Radiation oncology (London, England) 2018 02 2313(1) 31 doi 10.1186/s13014-018-0976-3
Tumor-Treating Fields (TTFields) are a novel treatment strategy for glioblastoma (GBM) that is approved for the use concomitantly to adjuvant chemotherapy. Preclinical data suggest a synergistic interaction of TTFields and radiotherapy (RT). However, the dosimetric uncertainties caused by the highly dense arrays have led to caution of applying the TTF setup during RT.
In a RW3 slab phantom we compared the MV- and kV-CT based planned dose with the measured dose. VMAT-plans were optimized on MV-CTs of an Alderson head phantom without TTF arrays and then re-calculated on the same phantom equipped with TTF arrays. Dose at organs at risk (OAR) and target volumes (PTVs) were compared.
Measurements at a depth of 2, 3 and 4 cm of a RW 3 slab phantom show an attenuation due to TTField arrays of 3.4, 3.7 and 2.7% respectively. This was in-line with calculated attenuations based on MV-CT (1.2, 2.5 and 2.5%) but not with the attenuation expected from kV-CT based calculations (7.1, 8.2 and 8.6%). Consecutive MV-CT based VMAT planning and re-calculation reveals, that the conformity and homogeneity are not affected by the presence of TTField arrays.

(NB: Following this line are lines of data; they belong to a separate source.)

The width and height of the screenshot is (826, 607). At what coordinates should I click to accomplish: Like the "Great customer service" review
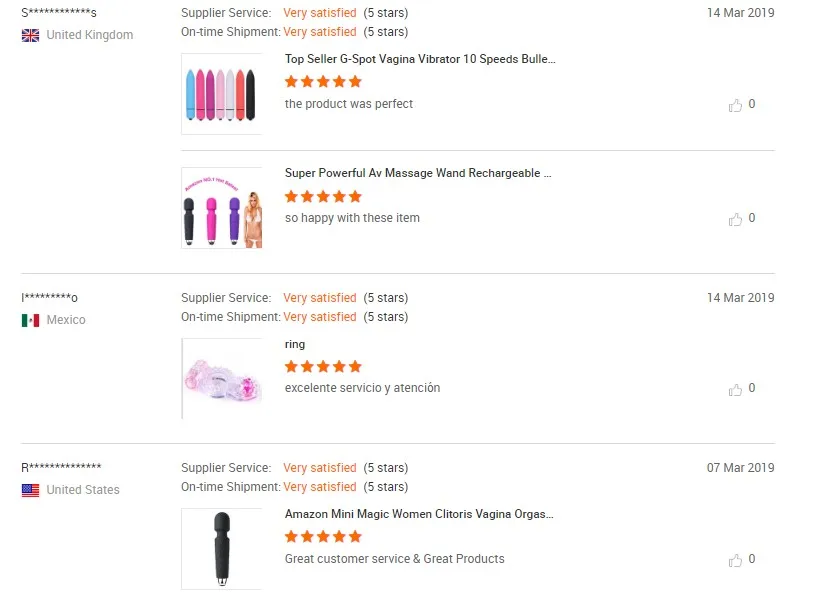pos(736,560)
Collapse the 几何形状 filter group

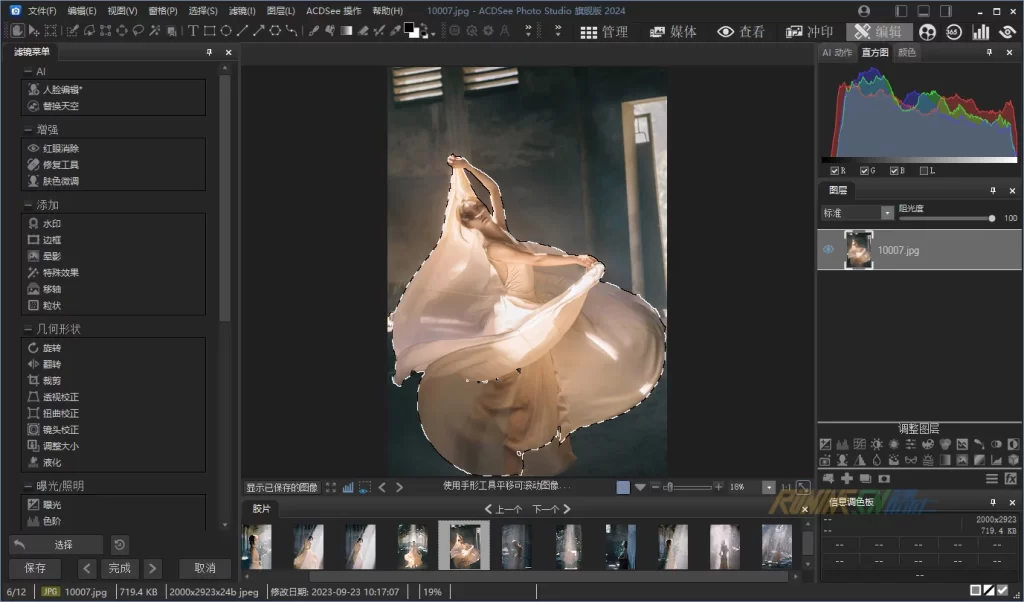pos(27,329)
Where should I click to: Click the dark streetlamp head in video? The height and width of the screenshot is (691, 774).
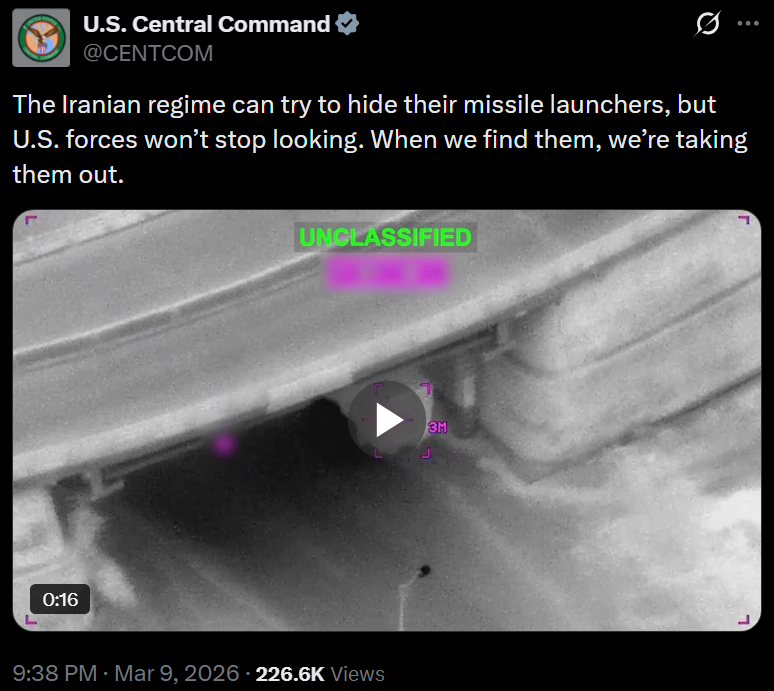point(425,571)
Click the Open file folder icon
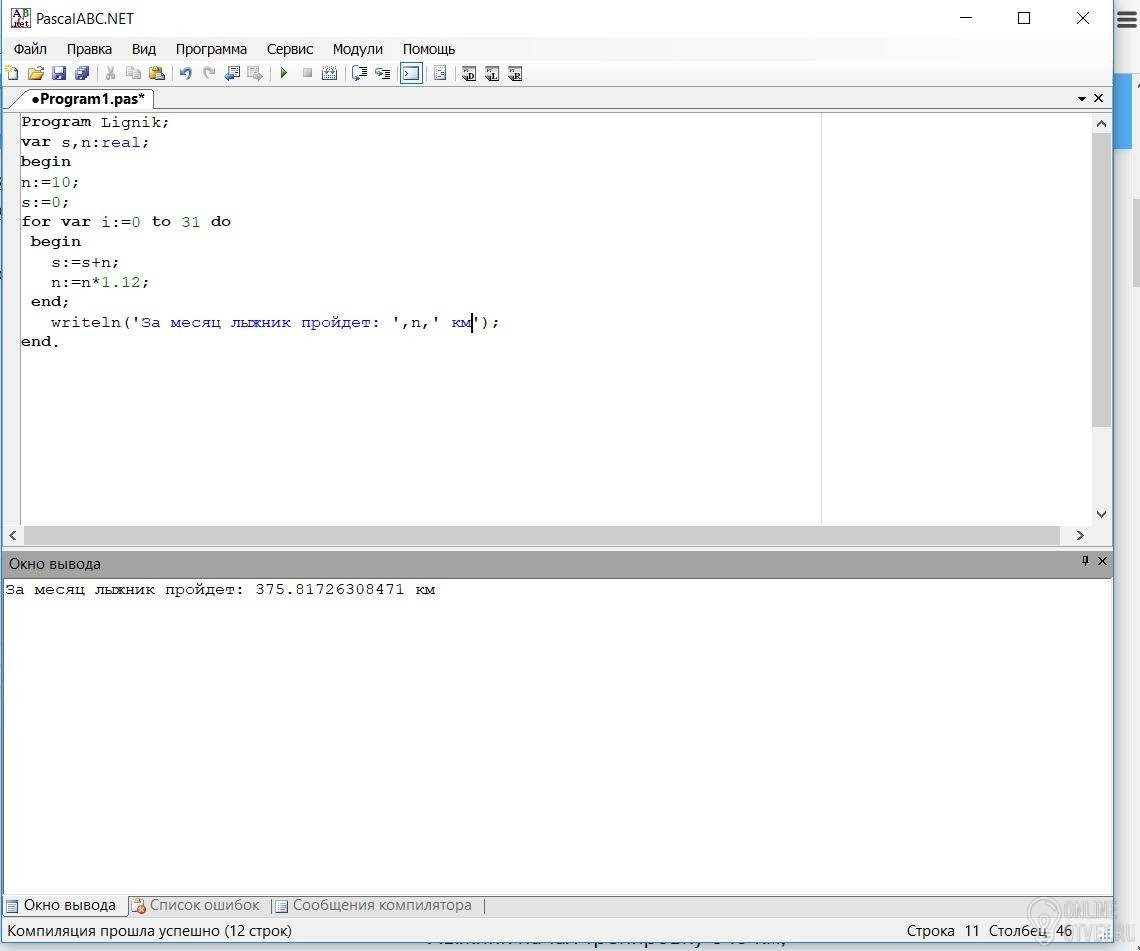This screenshot has height=951, width=1140. [35, 73]
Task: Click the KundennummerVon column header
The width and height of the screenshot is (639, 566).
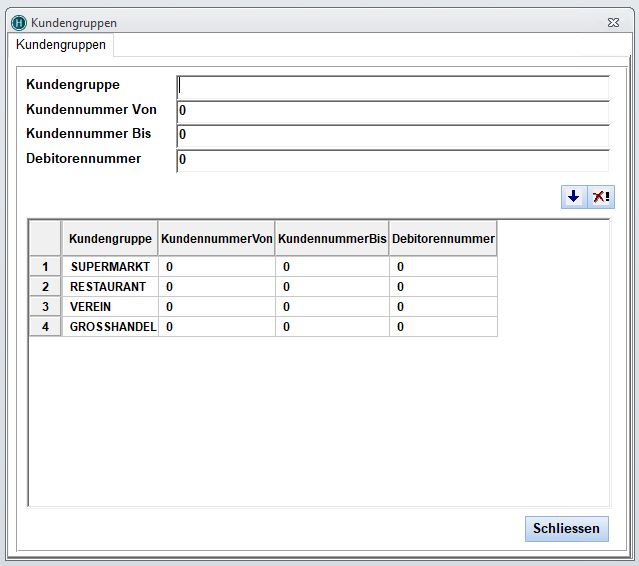Action: (217, 239)
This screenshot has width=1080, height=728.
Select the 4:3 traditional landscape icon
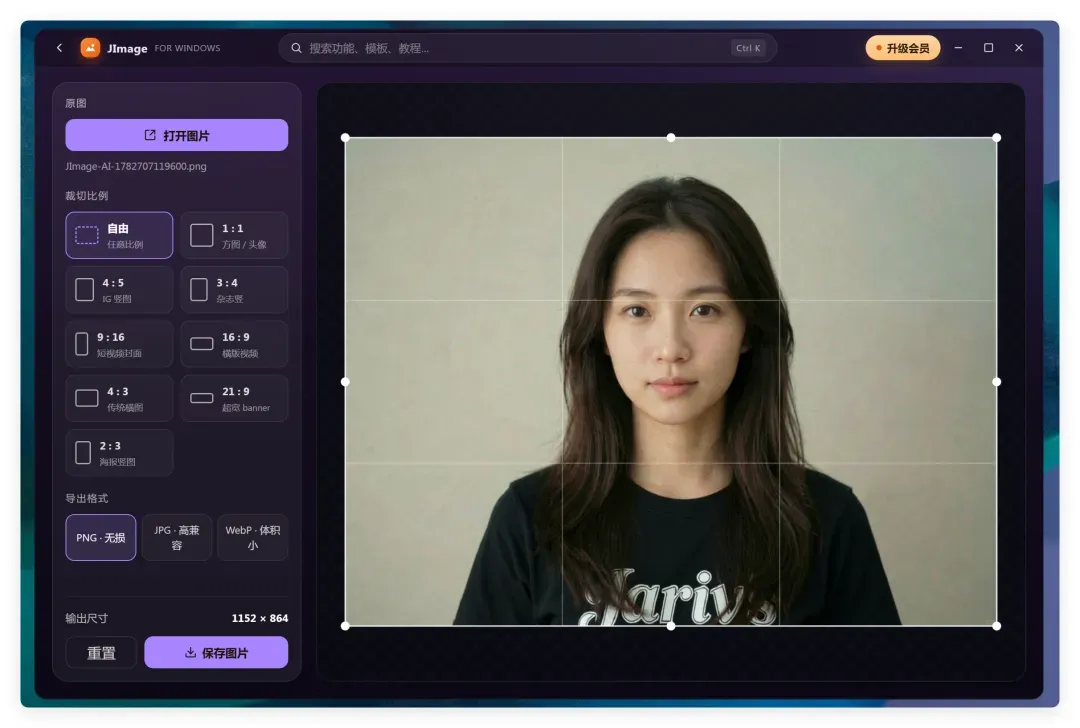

The dose at organs at risk (OAR) can show increases or decreases by < 0.5 Gy, which should be considered especially in cases next to the scull base. CONCLUSION
MV-CT based dose calculation results in reliable dose distributions also in the presence of TTField arrays. There is a small but clinically not relevant interaction between the TTField arrays and VMAT dose application. Thus, daily replacement of TTField arrays is not necessary in regard to deeply located OARs. RT is feasible, when a VMAT treatment plan is optimized to an array free planning CT. As the biologic effect of a concomitant treatment especially on OARs is currently unknown, a concomitant treatment should be performed only within clinical trials.